Heaps
The purpose of this class is to introduce the idea of a priority queue and an implementation in the form of a heap.
Lecture/Live-Code
Priority Queue
A priority queue is like a queue, but instead of being ordered by entry, they are ordered by some ranking. Elements with higher ranking exit the queue first. Elements are inserted into the queue not at the back, but in sorted order by ranking.
Pause & Think
Come up with a few scenarios in which you might want to represent your data using a priority queue.
What Kinds of Operations?
Because a priority queue is essentially being constantly sorted, we need very fast add operations, as well as a simple way to remove in order. That is, add should run quickly with arbitrary position, but remove need only run quickly for the first position. In other words, we need something where it’s easy to add any element and trivial to find the smallest (or largest) element.
A balanced binary tree is not a bad choice for this purpose, but finding the smallest or largest element can be tricky. We therefore turn to another tree-like structure called a heap.
Heaps
A heap is a tree-like structure that can be represented as an array. This means we get all the benefit of fast addition to a tree, with all the benefit of fast removal and direct ordering of an array. The only thing we lose is fast lookup, which we don’t mind very much, because if we’re using a priority queue we probably just want the first thing.
For every node in the tree, you can map it to an array. You find node i’s left child at 2i + 1, the right child at 2i + 2, and the parent at (i-1)/2. Notice in this case we are using integer division; that is, node 4’s parent can be found at position (4-1)/2 = 3/2 = 1.
Notably, the implementation of a heap need not use any pointers at all. It can be done with a simple array and arithmetic.
Addition
Addition starts at the back, and then “bubbles up” until it hits the correct place in the queue.

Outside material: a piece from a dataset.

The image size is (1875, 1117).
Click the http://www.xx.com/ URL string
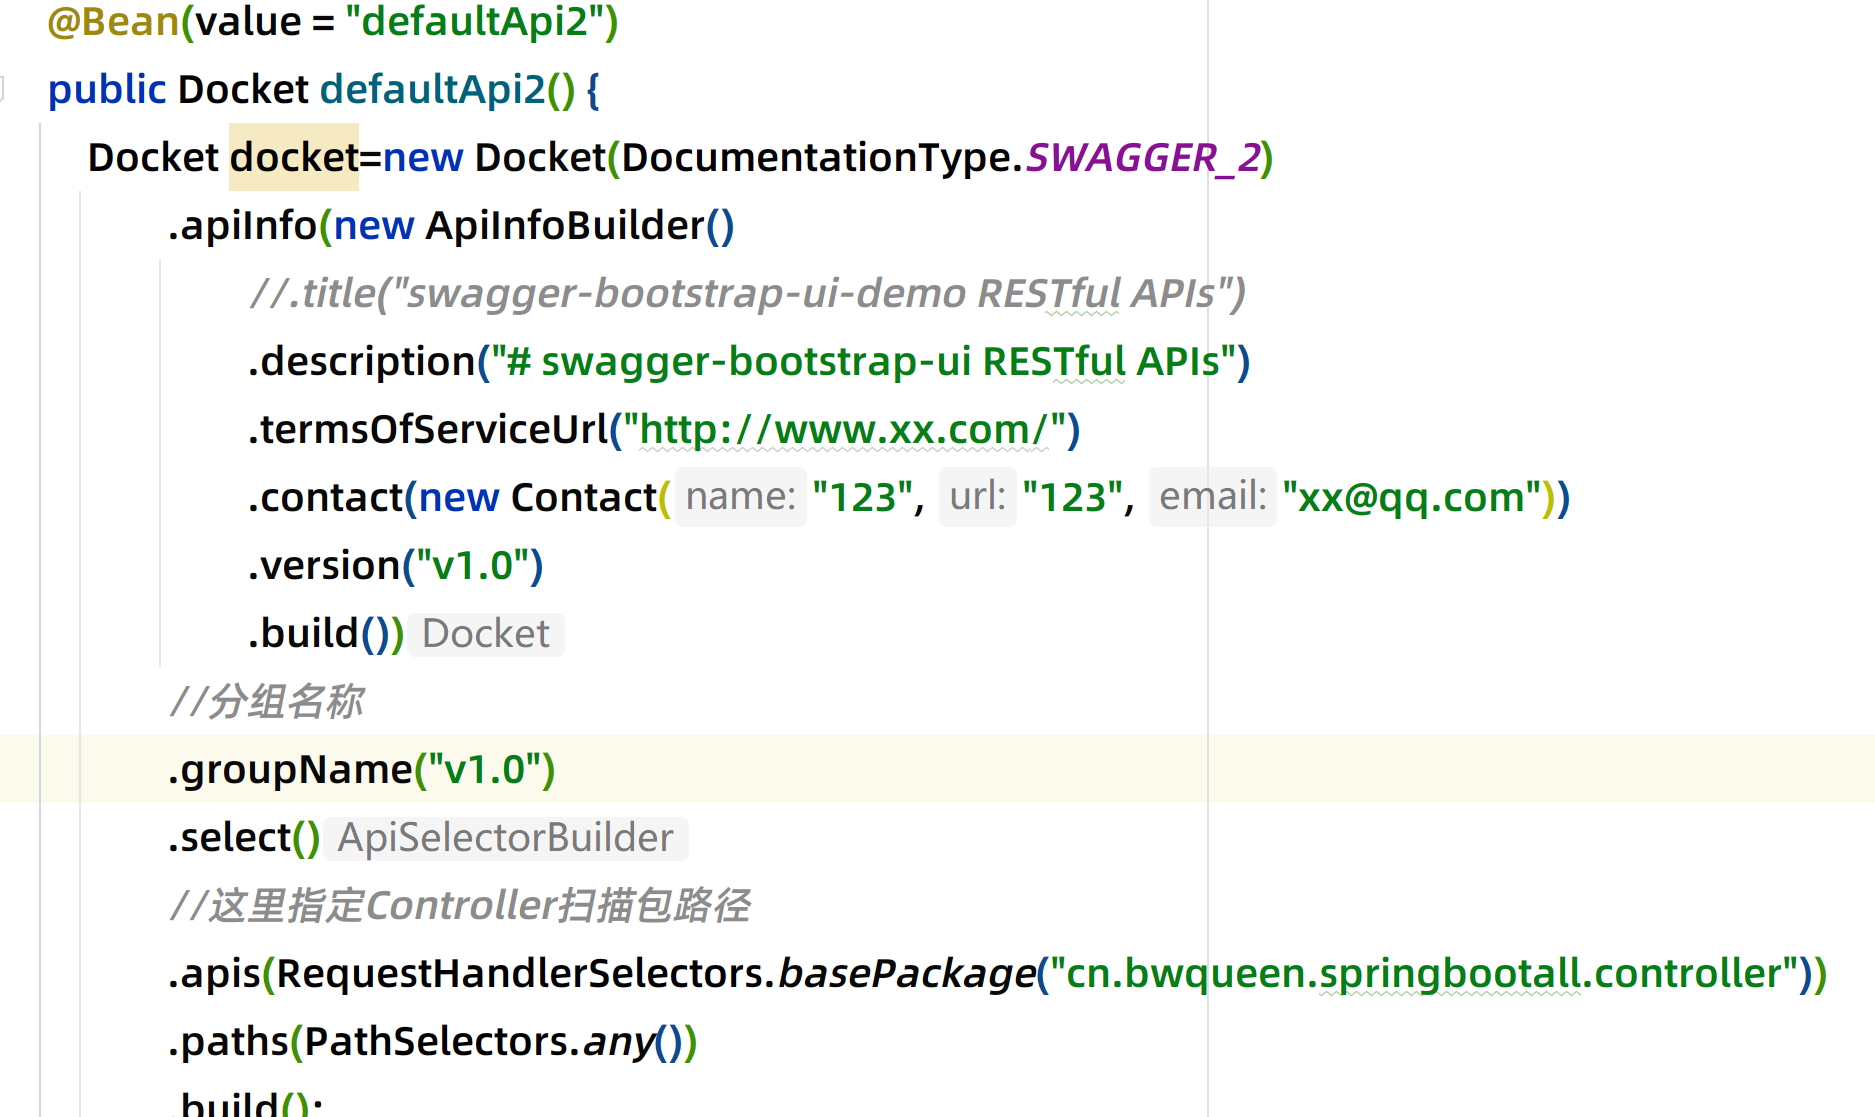[x=848, y=430]

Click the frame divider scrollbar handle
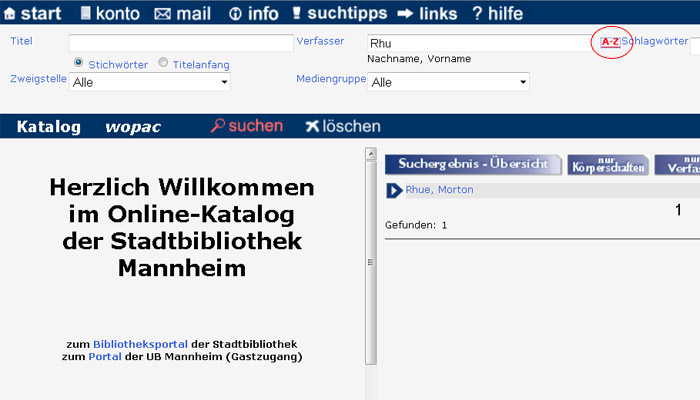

A new node has to come up the tree until it’s in the right place, and because the structure of the tree relies on simple priority (greater-than and less-than), we can just compare it to its own parent to see if it needs to keep moving upward.
Addition does not guarantee that the priority queue is perfectly sorted; it only guarantees that the first element is the smallest element.
Removal
Removal should only happen from the root if we’re thinking about a heap-based priority queue; why?
In this case, removal ‘trickles down’; the last node becomes the new root, and then we let it fall back into its proper place by checking children rather than parents and siblings.